MHP İzmir Milletvekili Ahmet Kenan Tanrıkulu, partisinin İzmir İl Başkanlığı'nda düzenlediği basın toplantısında, seçim güvenliğine dikkat çekerek, şunları söyledi:
"8 Haziran sonrası terör olayları birden artış göstermiş, milletimizin can ve mal güvenliği kalmamıştır. AKP'nin Oslo ve İmralı canisi ile görüştüğünün ortaya çıkması ile başlayan 'çözüm' denilen süreç içerisinde terör örgütünün ülkemize yığınak yapmasına göz yumulmuş, güvenlik görevlilerine operasyon izni verilmemiştir. Bunun sonucunda 7 Haziran sonrası bugüne kadar 176 güvenlik görevlimiz şehit düşmüştür. Artık Ankara'nın göbeğinde dahi bombalar patlarken, İzmirliler de sokakta tedirgin gezmekte, can ve mal güvenliklerinden endişe duymaktadır. 7 Haziran sonrası koltuk, makam, oy kaybetmenin telaşı ve korkusuyla anayasa ve yasalar Saray makamının baskısı altında hiçe sayılarak bugünkü erken seçim süreci yaratılmıştır. Çaresizlik ve acz içinde kalanların göstermiş olduğu bu riyakar, hırçın ve saldırgan tavırlar kaybetmekte oldukları oyları hiçbir zaman geri döndüremeyecektir. Lakin Türkiye, bu tavırlar yüzünden huzurlu, güvenli ve demokratik bir seçim ortamı yaşamamaktadır. Seçimlerin güvenliğini dahi sağlayamayanların, milletimize içi boş vaatlerde bulunmaları inandırıcı değildir."
"GÖVDEMİZİ TAŞIN ALTINA KOYARIZ"
Tanrıkulu, koalisyon konusunda yıpratılan MHP'nin sorumluluktan almaktan kaçmadığını gövdesini taşın altına koymaya hazır olduğunu belirterek, şunları söyledi:
"MHP, Türkiye'nin özellikle son 4-5 yıldır kimlik merkezli ayrışmalardan dolayı çok yorulduğunu, toplumda tehlikeli fay hatları oluştuğunu ve milli birliğin temini için bu fay hatlarında biriken enerjinin süratle tahliye edilmesi gerektiğini görmüştür. Bu yüzden kurulacak koalisyonda ayrışmanın taraflarının yer almasının önemine dikkat çekmiştir.

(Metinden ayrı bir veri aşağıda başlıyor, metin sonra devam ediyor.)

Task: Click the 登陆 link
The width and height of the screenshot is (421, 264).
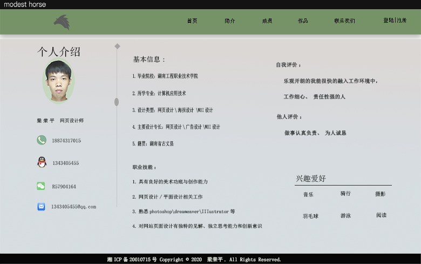Action: (x=389, y=21)
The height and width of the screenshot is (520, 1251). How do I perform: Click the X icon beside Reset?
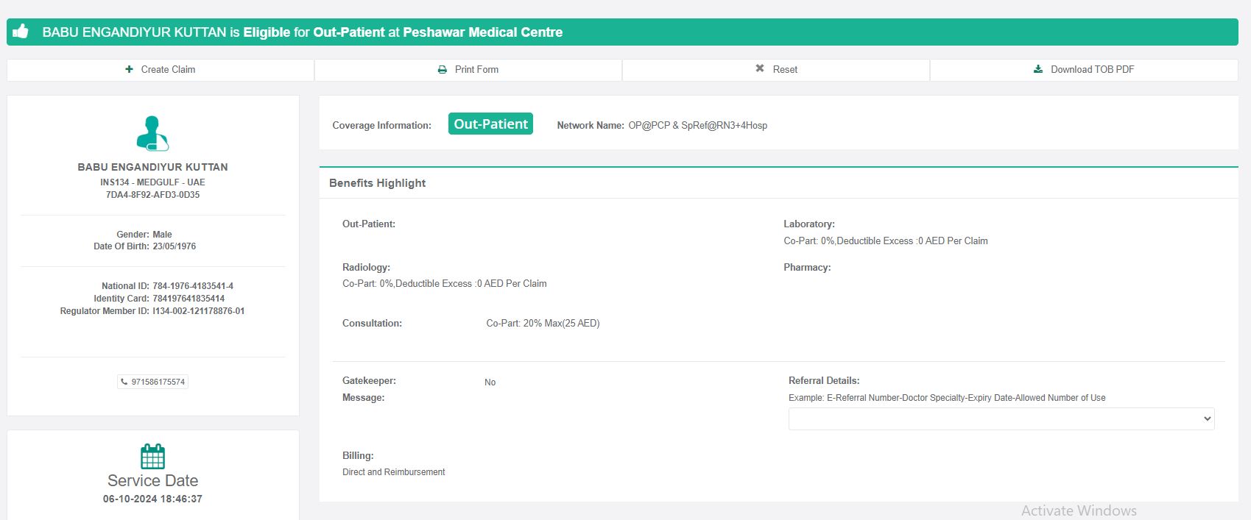point(760,68)
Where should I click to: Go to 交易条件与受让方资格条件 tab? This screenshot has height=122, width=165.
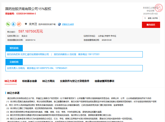click(74, 81)

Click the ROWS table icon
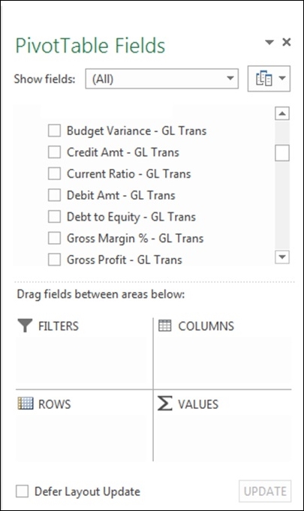click(25, 404)
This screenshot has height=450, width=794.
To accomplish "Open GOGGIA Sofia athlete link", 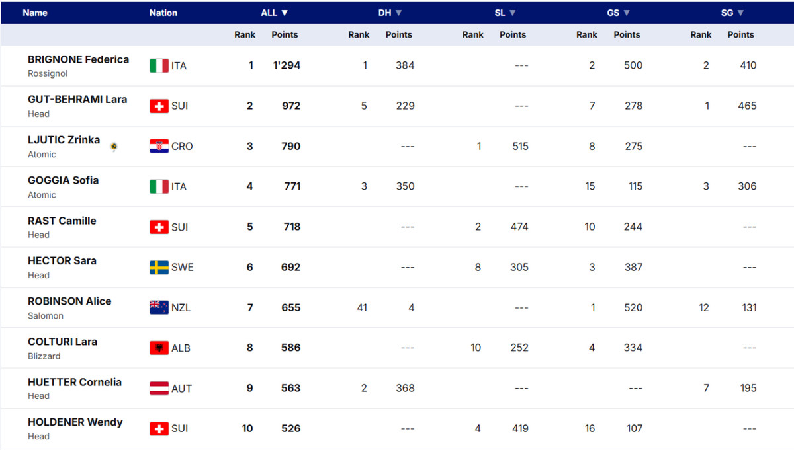I will (63, 180).
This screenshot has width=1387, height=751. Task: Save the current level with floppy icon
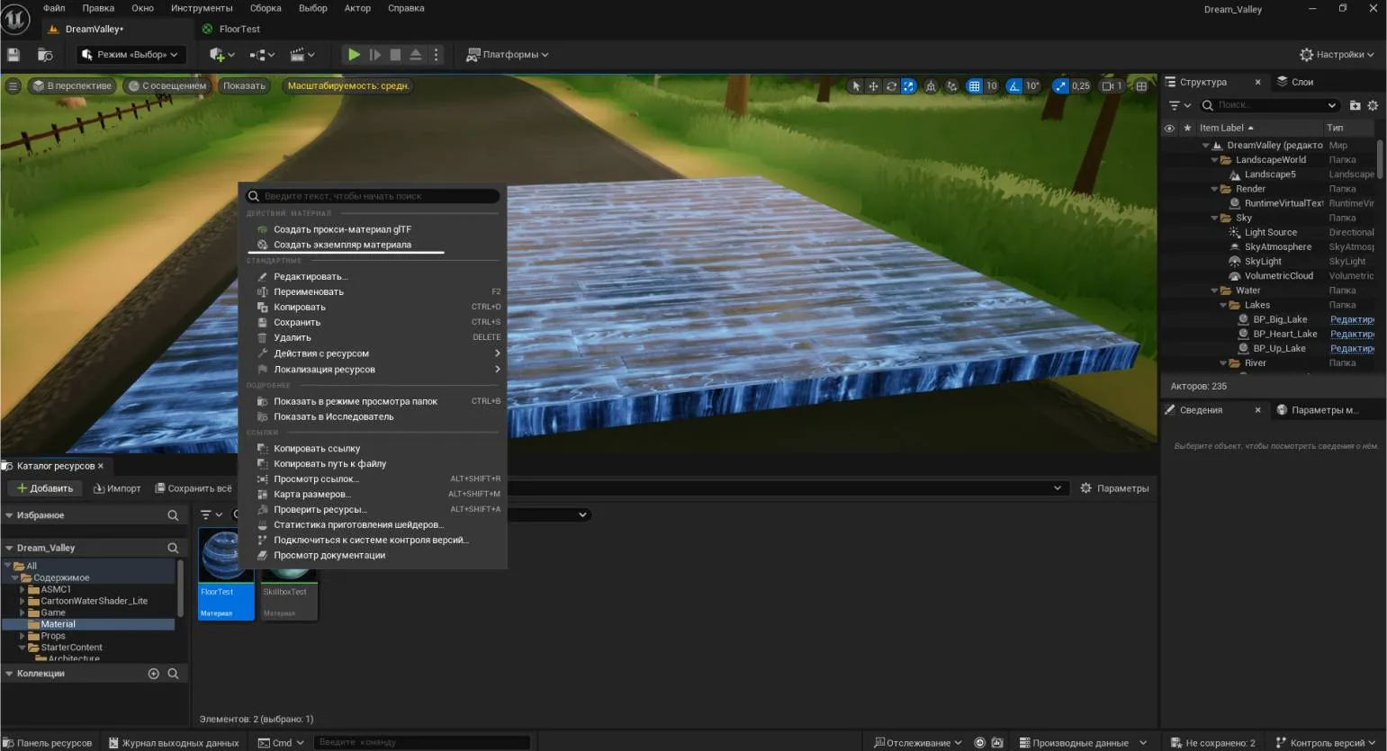point(14,55)
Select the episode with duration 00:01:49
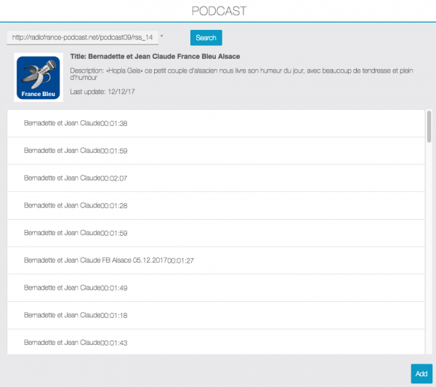This screenshot has height=387, width=436. coord(76,287)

Bu itibarla MHP, 7 Haziran seçiminde aldıkları oy itibarıyla birinci ve ikinci parti konumunda bulunan iki partinin koalisyonunun toplumsal gerilimi düşüreceğini, bu nedenle de öncelikli seçenek olduğunu ifade etmiştir. MHP'nin kendisi haricindeki iki partinin koalisyonunu istemesinin temelinde, Türk milletinin birliği ve dirliğini kendi parti menfaatlerinin önüne koyması yer almıştır. Bütünleştirici, birleştirici, barışçı ve kucaklayıcı siyaset anlayışının bir gereği olarak MHP, söz konusu koalisyonun mümkün olmaması halinde, ülkenin içinde bulunduğu şartların her geçen gün ağırlaştığı bir dönemde sorumluluk almaktan geri durmayacağını ve gerekirse gövdesini taşın altına koyacağını her vesile ile kamuoyuna açıklamıştır."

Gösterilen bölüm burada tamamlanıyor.